PROBLEM REQUIREMENTS: Everything from the line holding "Screen dimensions: 560x730" to the end of the listing below should be copied exactly, line for line, minus the pictures.

----------

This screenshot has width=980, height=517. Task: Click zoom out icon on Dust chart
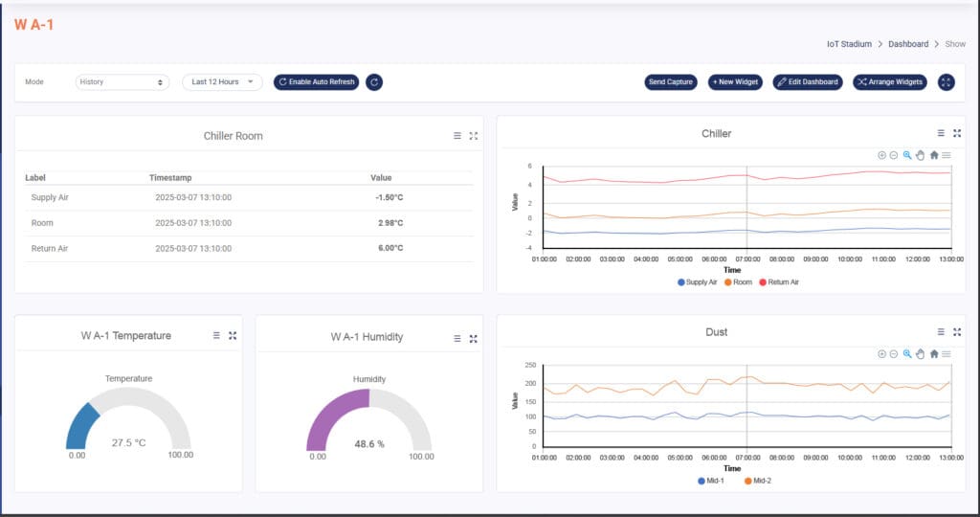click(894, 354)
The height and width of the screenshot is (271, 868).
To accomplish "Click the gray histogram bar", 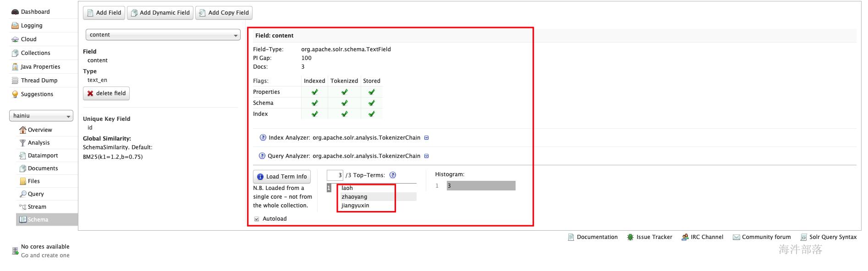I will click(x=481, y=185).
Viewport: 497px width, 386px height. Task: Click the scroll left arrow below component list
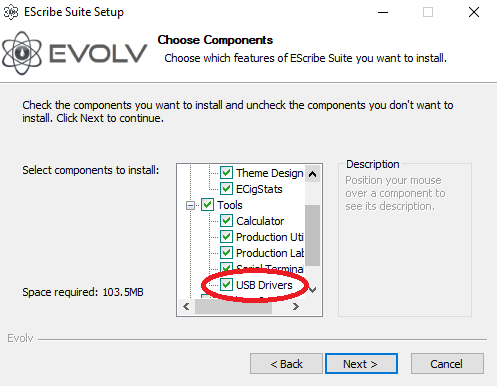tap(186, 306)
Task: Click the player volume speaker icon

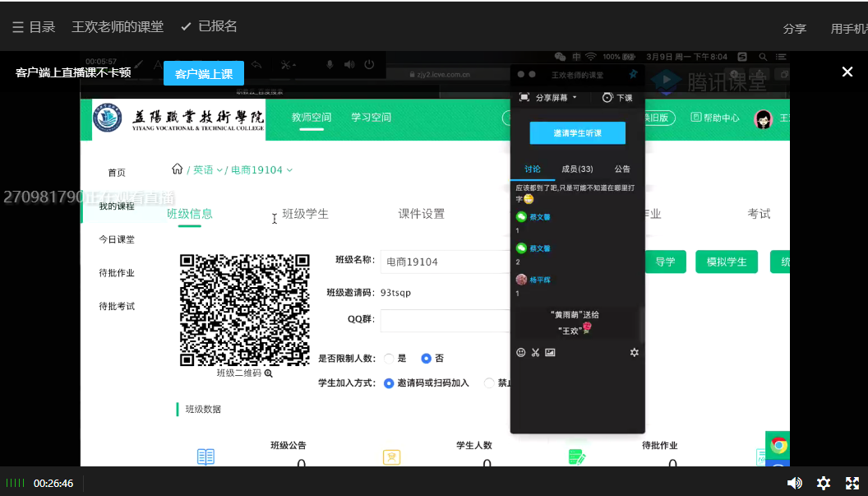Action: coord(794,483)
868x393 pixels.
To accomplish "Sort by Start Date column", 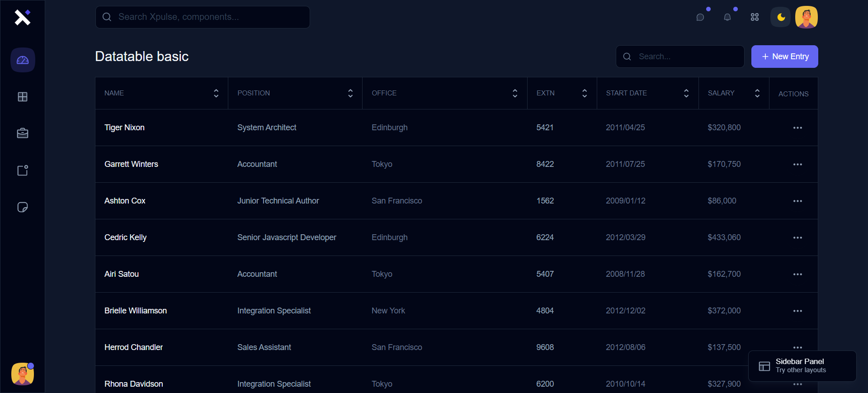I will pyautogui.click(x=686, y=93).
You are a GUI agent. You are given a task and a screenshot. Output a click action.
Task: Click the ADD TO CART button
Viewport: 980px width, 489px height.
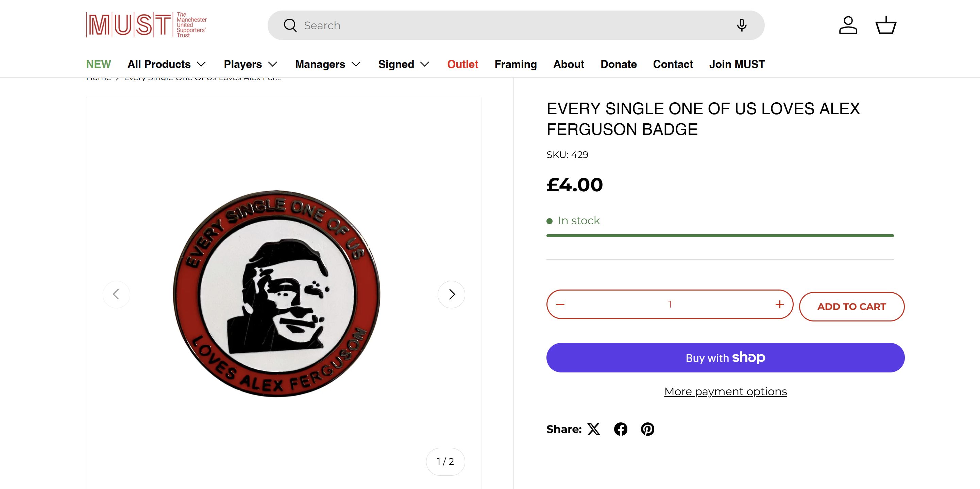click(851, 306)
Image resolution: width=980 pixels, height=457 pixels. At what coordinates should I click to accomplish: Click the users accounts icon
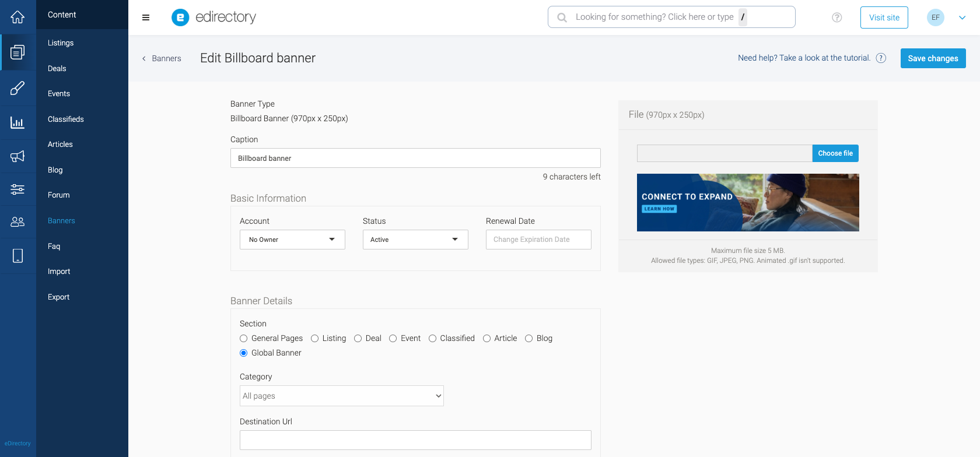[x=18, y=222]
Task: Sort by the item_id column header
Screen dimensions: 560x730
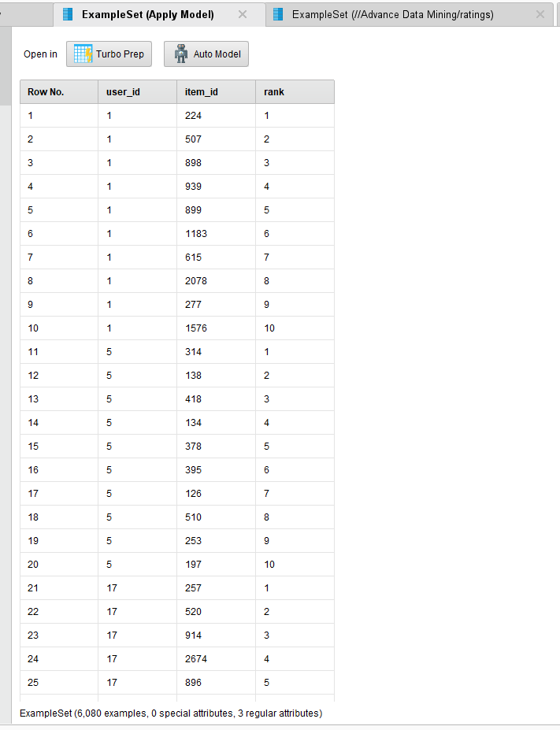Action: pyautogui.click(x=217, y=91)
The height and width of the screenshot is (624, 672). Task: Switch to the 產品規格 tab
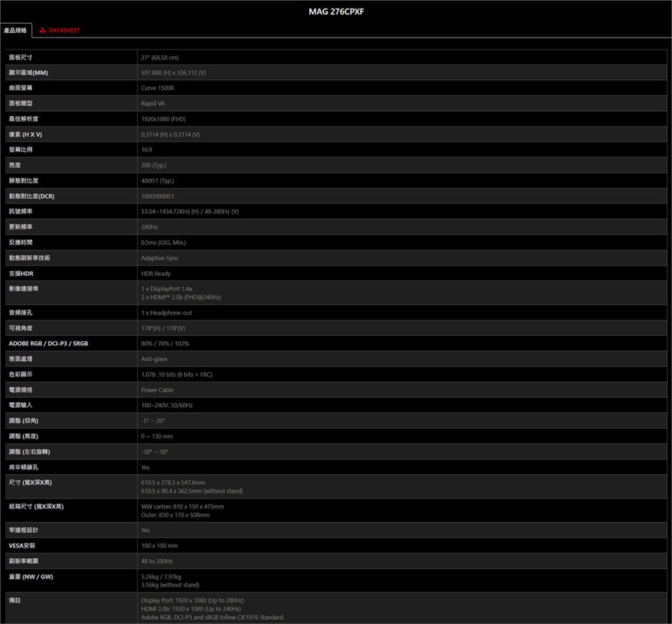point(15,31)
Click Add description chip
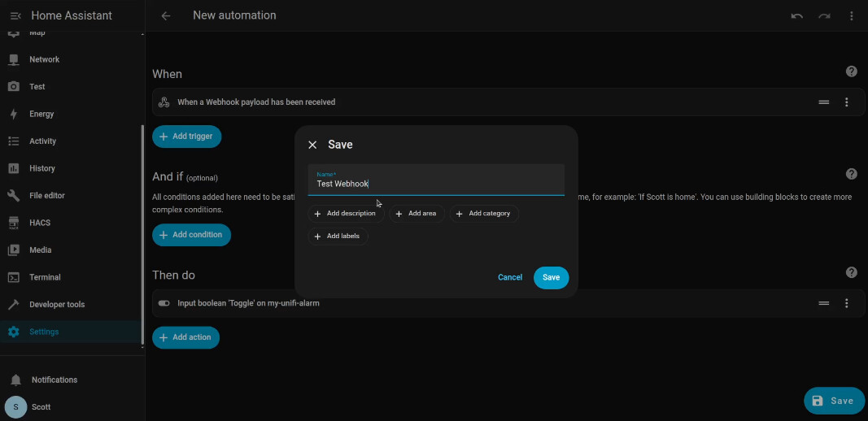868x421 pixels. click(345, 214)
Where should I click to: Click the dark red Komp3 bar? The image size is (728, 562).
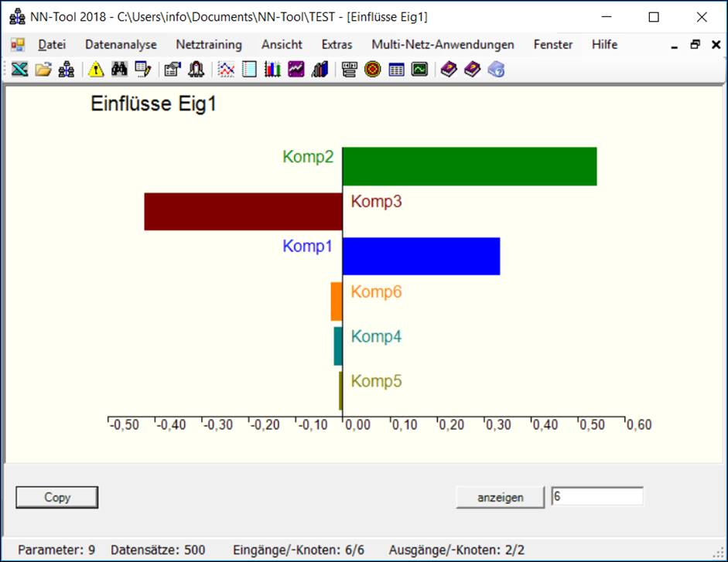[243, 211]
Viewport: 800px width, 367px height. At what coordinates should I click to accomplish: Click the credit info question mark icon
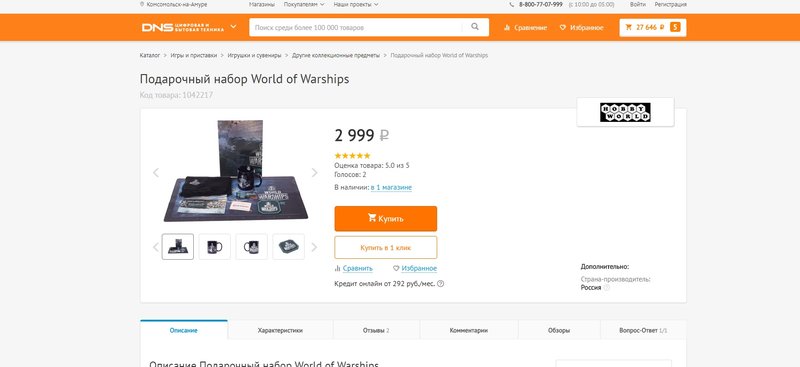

----------

WORKED SOLUTION:
Screen dimensions: 560x730
Action: pyautogui.click(x=217, y=91)
The height and width of the screenshot is (624, 672). Task: Switch to the 產品規格 tab
point(15,31)
Click Add description chip
868x421 pixels. click(345, 214)
Where should I click to: Click the dark red Komp3 bar? The image size is (728, 562).
[243, 211]
Viewport: 800px width, 367px height. At what coordinates should I click to accomplish: Click the credit info question mark icon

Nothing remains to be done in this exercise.